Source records
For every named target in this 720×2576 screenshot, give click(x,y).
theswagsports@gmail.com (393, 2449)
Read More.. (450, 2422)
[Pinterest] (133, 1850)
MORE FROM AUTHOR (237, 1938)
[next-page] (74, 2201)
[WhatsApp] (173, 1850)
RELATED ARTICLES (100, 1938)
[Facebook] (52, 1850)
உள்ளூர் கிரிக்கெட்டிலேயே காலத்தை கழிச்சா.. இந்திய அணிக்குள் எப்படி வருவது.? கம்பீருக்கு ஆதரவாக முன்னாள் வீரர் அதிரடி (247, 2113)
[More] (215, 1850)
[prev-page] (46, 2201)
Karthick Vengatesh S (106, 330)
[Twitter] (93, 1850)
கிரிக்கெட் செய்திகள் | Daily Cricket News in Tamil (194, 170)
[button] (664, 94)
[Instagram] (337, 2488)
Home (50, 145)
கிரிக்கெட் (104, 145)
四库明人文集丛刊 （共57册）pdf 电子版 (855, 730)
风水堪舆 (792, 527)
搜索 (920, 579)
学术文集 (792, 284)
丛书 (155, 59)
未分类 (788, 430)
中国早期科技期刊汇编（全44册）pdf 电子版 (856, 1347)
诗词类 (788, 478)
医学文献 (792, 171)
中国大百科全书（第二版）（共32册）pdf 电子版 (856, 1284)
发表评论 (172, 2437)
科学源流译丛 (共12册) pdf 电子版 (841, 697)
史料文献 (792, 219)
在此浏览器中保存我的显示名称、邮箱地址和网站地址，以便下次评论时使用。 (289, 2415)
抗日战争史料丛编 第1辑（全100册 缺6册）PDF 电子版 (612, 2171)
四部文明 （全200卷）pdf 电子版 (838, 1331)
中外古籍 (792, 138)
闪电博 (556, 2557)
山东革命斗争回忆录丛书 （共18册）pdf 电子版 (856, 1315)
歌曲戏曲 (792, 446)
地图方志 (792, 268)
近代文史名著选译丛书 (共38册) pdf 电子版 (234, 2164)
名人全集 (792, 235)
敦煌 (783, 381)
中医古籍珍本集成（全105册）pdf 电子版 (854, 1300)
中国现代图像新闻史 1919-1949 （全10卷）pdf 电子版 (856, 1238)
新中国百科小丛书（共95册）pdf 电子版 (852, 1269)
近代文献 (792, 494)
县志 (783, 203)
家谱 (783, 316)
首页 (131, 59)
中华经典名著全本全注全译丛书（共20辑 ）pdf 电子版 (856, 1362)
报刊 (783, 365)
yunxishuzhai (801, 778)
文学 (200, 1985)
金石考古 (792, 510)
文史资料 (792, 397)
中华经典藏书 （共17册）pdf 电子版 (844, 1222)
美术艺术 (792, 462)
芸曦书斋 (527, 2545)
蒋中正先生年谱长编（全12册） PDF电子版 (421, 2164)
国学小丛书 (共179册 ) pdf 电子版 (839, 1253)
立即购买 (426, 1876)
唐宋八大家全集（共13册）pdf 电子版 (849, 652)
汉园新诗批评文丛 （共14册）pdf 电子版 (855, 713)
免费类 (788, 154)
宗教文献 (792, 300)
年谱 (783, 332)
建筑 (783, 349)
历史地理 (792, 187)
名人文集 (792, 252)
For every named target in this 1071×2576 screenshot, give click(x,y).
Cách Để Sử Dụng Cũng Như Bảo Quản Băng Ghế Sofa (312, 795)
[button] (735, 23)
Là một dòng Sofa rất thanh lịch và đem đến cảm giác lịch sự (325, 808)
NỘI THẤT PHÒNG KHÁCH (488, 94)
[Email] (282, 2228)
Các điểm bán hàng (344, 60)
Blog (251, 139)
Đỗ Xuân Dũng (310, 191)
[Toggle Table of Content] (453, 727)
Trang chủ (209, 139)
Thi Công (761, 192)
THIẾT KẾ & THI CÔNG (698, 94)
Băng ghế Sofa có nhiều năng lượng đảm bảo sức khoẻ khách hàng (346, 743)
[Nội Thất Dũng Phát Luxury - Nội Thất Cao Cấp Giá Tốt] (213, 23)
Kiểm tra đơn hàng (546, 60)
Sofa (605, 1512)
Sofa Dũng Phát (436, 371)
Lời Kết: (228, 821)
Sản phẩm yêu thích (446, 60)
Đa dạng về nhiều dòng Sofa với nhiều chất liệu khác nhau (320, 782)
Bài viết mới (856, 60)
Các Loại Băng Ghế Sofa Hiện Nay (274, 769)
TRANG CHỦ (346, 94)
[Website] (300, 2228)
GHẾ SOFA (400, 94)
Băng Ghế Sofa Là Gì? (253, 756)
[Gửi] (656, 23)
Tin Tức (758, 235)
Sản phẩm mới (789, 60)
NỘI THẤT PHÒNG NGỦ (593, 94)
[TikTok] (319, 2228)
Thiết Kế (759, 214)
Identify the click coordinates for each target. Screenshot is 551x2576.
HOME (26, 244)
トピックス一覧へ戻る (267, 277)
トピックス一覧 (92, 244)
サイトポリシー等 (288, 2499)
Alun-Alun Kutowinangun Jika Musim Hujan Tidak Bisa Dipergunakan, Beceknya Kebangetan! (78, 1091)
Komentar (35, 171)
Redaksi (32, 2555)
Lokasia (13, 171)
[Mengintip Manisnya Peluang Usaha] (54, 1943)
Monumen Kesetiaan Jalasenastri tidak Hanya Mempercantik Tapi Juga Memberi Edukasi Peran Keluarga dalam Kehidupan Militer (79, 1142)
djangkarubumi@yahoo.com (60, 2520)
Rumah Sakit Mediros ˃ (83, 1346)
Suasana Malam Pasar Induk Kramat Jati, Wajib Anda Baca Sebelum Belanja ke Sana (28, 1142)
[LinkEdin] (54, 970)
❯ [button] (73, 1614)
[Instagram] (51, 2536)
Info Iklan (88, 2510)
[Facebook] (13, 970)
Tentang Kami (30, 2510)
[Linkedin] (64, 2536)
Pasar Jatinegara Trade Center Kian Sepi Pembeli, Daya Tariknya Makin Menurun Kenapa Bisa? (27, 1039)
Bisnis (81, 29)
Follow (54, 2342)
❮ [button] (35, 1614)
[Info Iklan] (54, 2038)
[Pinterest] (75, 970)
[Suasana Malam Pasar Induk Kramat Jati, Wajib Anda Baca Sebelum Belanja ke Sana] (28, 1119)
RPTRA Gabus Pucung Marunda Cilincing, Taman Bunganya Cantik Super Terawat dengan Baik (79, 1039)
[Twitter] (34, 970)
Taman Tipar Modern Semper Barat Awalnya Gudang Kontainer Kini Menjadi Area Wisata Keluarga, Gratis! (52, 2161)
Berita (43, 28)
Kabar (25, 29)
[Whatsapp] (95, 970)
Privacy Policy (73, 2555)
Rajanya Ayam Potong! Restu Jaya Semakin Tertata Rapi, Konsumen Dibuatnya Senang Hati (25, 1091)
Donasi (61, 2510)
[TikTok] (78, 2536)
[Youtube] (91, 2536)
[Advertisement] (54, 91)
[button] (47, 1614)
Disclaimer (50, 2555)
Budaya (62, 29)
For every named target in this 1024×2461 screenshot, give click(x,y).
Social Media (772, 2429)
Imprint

ABOUT THIS EXERCISE -
Copy the stretch of the records above that runs from the line with "Berita (43, 28)" through the line with "Budaya (62, 29)". Both end lines belong in the copy, and nothing else does.

SOLUTION TO THE PROBLEM -
Berita (43, 28)
Kabar (25, 29)
[Whatsapp] (95, 970)
Privacy Policy (73, 2555)
Rajanya Ayam Potong! Restu Jaya Semakin Tertata Rapi, Konsumen Dibuatnya Senang Hati (25, 1091)
Donasi (61, 2510)
[TikTok] (78, 2536)
[Youtube] (91, 2536)
[Advertisement] (54, 91)
[button] (47, 1614)
Disclaimer (50, 2555)
Budaya (62, 29)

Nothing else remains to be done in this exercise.